--- start ---

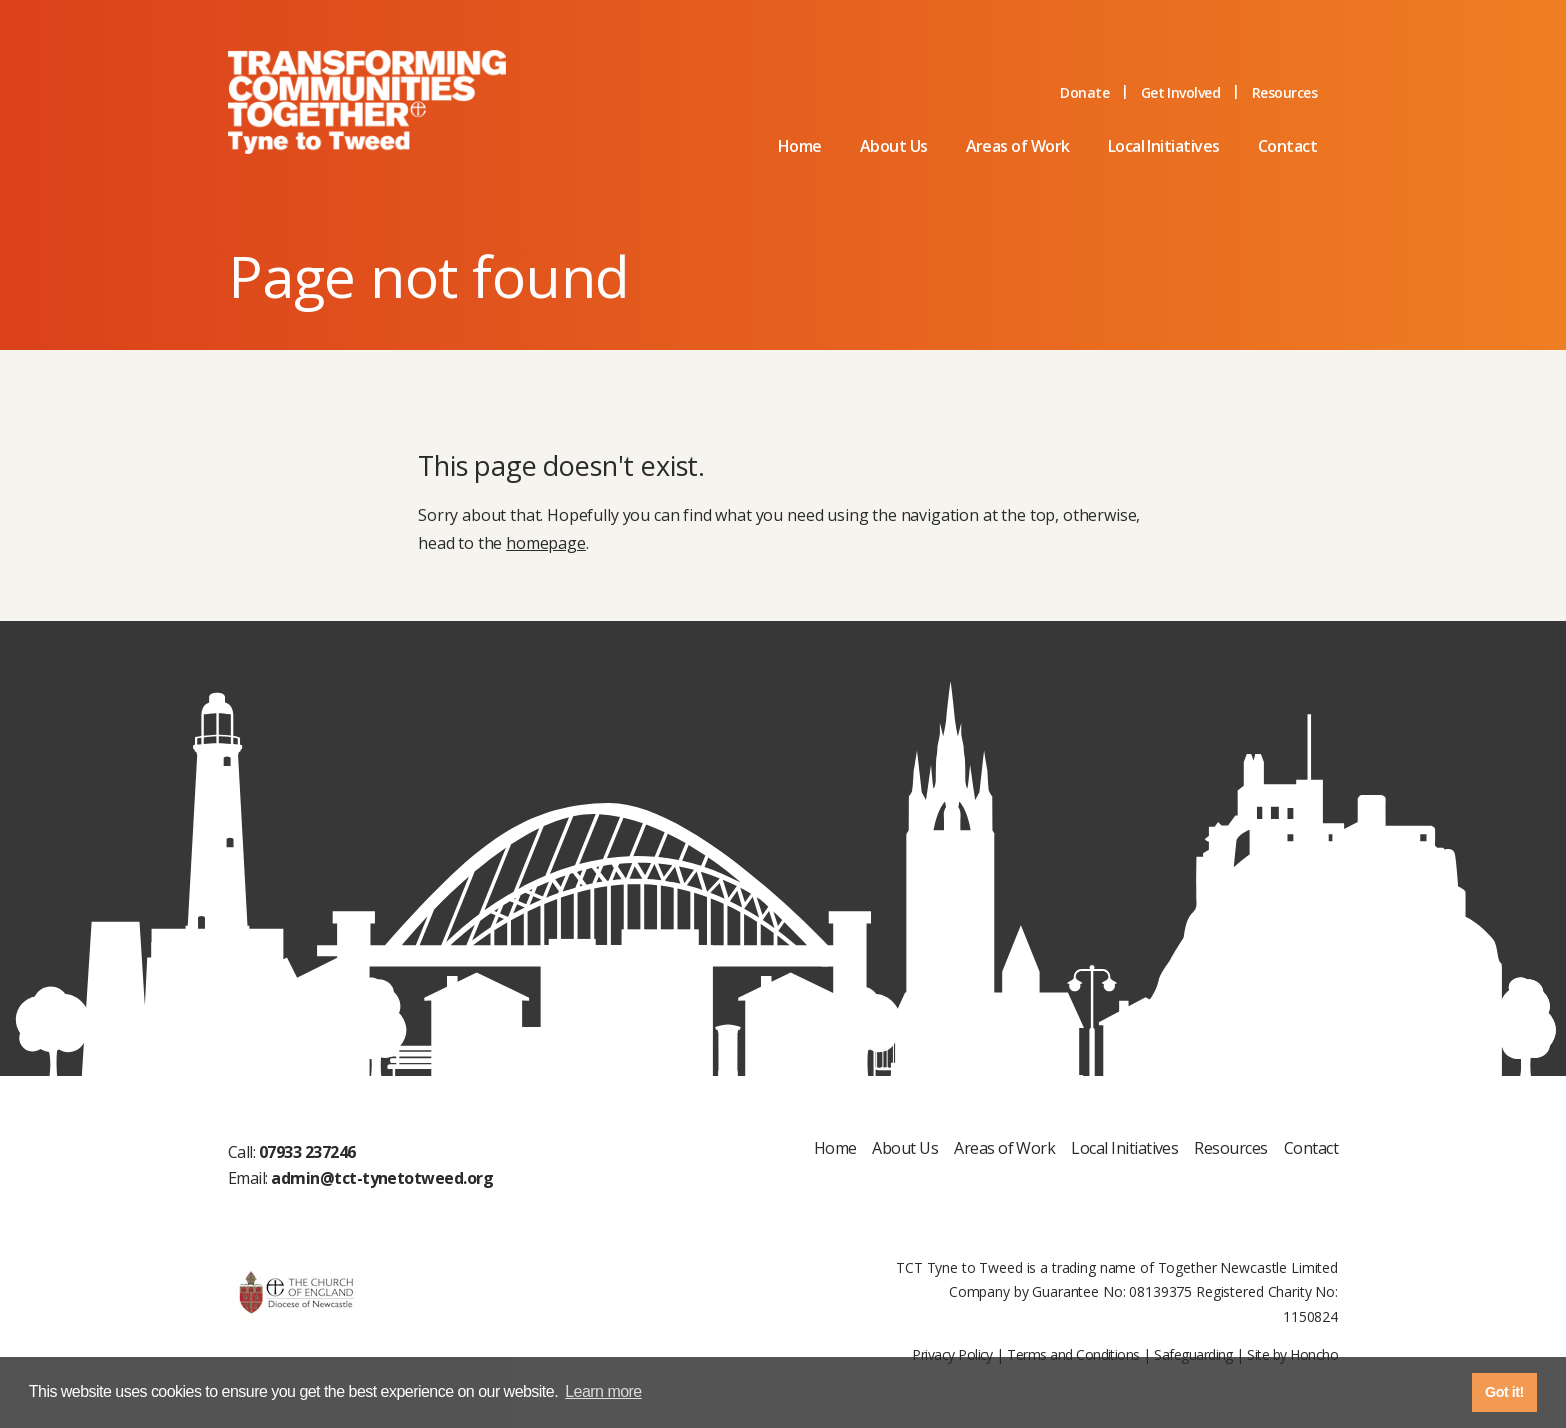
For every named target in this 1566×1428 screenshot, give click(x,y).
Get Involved (1181, 92)
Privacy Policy (952, 1354)
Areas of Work (1018, 146)
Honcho (1314, 1354)
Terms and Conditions (1073, 1354)
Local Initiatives (1164, 146)
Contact (1287, 146)
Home (800, 146)
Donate (1084, 92)
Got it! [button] (1504, 1392)
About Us (894, 146)
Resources (1284, 92)
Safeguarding (1193, 1354)
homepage (546, 543)
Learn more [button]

--- end ---

■ **Instructions for the task**: Give every line of the data above as a numbered list, skipping blank lines and leaving out the picture.

■ **Final result**:
1. For every named target in this 1566×1428 screenshot, give click(x,y).
2. Get Involved (1181, 92)
3. Privacy Policy (952, 1354)
4. Areas of Work (1018, 146)
5. Honcho (1314, 1354)
6. Terms and Conditions (1073, 1354)
7. Local Initiatives (1164, 146)
8. Contact (1287, 146)
9. Home (800, 146)
10. Donate (1084, 92)
11. Got it! [button] (1504, 1392)
12. About Us (894, 146)
13. Resources (1284, 92)
14. Safeguarding (1193, 1354)
15. homepage (546, 543)
16. Learn more [button]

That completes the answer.